Rodri le dio su palabra al Barcelona el jueves y rechazó la oportunidad de negociar con el Real Madrid sobre un posible traspaso la próxima temporada, dejando claro que su prioridad es vestir la camiseta blaugrana.
Con ese compromiso asegurado, el departamento deportivo del Barcelona, liderado por Deco, ha cambiado su enfoque hacia acordar una tarifa con el Manchester City, que hizo un último intento por convencer al mediocampista de firmar un nuevo contrato antes de aceptar que quiere irse.
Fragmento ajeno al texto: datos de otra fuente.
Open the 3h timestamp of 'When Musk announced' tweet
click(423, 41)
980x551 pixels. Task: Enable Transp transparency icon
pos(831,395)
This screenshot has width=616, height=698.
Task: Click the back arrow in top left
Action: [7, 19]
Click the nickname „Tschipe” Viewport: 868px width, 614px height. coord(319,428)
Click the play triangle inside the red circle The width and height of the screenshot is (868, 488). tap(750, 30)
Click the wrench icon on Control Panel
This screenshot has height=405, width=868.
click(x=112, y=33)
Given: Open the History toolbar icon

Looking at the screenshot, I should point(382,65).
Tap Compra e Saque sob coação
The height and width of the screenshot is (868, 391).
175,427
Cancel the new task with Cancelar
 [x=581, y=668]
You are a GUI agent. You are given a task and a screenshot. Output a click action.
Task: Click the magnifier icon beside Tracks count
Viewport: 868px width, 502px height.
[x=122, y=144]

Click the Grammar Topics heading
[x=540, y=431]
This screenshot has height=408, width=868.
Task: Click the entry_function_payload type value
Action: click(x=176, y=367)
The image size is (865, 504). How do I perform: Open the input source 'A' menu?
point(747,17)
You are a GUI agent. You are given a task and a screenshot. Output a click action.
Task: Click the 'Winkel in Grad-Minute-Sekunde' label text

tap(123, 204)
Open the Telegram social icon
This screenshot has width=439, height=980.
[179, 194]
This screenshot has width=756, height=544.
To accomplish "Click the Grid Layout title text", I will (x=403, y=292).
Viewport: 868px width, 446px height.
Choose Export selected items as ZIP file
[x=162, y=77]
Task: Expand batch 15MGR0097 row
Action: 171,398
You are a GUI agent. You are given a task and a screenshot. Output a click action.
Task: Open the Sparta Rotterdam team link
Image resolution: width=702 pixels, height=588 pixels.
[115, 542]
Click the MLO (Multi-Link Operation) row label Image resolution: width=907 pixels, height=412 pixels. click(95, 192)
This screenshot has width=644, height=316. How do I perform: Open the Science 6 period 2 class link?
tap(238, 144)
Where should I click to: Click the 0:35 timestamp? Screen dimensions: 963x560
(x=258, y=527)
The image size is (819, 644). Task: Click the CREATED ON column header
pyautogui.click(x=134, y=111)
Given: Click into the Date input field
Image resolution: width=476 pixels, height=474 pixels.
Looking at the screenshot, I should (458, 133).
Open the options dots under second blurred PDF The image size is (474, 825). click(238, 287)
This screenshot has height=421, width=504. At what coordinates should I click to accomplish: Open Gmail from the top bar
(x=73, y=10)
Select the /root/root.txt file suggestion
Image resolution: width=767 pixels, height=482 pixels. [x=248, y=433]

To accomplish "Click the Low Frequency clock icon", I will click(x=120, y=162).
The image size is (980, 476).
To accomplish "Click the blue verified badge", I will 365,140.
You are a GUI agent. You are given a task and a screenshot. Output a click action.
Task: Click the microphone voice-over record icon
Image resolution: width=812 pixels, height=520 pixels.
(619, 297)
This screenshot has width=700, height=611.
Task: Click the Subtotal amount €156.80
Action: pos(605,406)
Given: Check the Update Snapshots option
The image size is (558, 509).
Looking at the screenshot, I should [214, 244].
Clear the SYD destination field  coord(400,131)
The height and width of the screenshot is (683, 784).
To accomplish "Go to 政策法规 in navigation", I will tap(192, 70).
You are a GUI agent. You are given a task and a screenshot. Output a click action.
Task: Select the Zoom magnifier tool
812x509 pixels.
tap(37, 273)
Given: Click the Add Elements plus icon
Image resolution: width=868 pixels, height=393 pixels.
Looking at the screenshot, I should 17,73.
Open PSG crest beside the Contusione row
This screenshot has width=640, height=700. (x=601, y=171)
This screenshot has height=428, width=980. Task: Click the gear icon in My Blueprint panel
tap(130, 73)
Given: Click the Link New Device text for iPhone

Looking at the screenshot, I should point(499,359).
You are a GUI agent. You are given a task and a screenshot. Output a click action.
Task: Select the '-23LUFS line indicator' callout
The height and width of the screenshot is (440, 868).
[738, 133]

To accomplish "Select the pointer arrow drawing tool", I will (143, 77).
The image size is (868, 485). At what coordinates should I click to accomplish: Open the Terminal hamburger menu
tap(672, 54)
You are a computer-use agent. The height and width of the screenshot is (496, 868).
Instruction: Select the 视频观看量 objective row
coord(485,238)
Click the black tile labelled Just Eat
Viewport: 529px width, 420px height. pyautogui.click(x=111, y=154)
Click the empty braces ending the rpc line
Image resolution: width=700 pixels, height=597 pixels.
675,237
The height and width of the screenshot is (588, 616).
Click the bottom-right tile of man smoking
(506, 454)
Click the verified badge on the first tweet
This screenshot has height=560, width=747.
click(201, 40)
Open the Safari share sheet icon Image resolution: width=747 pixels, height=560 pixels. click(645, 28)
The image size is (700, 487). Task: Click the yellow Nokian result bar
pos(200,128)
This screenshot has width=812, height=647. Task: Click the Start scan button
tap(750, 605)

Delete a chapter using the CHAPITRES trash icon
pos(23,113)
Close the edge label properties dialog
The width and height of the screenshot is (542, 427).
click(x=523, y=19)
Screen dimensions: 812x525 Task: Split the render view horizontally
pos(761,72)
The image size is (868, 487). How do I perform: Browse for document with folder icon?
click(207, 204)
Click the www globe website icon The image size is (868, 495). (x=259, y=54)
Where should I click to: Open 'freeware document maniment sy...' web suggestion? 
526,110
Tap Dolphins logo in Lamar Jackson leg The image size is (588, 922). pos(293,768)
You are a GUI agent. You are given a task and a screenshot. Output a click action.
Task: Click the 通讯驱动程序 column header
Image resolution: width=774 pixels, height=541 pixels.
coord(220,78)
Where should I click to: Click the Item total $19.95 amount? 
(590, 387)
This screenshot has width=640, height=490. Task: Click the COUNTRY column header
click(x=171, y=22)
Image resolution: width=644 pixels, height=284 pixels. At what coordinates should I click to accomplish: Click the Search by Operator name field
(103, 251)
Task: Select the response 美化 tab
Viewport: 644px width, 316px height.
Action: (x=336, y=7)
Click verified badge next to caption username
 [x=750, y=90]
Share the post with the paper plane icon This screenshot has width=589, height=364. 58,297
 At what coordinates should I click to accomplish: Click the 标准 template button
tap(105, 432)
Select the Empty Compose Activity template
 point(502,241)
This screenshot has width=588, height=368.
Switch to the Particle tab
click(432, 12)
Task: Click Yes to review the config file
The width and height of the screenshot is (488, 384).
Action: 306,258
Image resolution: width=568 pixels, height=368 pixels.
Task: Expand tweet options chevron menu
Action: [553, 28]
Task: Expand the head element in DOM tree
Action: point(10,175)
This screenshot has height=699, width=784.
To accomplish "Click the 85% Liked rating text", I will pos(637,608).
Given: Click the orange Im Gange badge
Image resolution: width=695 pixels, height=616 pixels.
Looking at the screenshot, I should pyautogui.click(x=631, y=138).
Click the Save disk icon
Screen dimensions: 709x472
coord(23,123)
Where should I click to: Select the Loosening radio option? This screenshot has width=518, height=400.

Rodri ha dejado claro que no tiene intención de renovar y, si el City se niega a vender, está preparado para irse gratis como agente libre cuando su contrato expire en junio de 2027, dejando al club inglés con pocas alternativas reales más que negociar una venta ahora.
El Barcelona está dispuesto a ofrecer 50 millones de euros por el traspaso, una cifra que el City considera insuficiente dado su reputación por esperar lo que consideran el verdadero valor de mercado de un jugador, incluso con solo un año restante en un contrato, una postura que el club inglés ha aplicado particularmente firme contra rivales domésticos.
El Barcelona ve la situación de manera diferente, dado el riesgo de perder al jugador de 30 años gratis dentro de 12 meses, y está presionando para que las conversaciones avancen rápidamente en lugar de prolongarse, ansiosos por cerrar el trato para poder centrar su atención en asuntos no resueltos en la delantera que involucran a Julián Álvarez y Ferran Torres.
El delantero del Atlético de Madrid está programado para mantener una reunión con Diego Simeone la próxima semana, donde reiterará su deseo de dejar el club; el próximo movimiento del Barcelona dependerá en gran medida de cómo se desarrolle esa conversación y la respuesta del Atlético, determinando si una nueva oferta por Álvarez se vuelve viable o si los catalanes necesitan buscar en otra parte.
La situación de Ferran Torres también debería aclararse la próxima semana, cuando el delantero regrese a los entrenamientos, que se espera que comiencen el 12. Se planea una reunión entre el club y el jugador para establecer su posición: si quiere renovar con el Barcelona o prefiere presionar por un traspaso al PSG.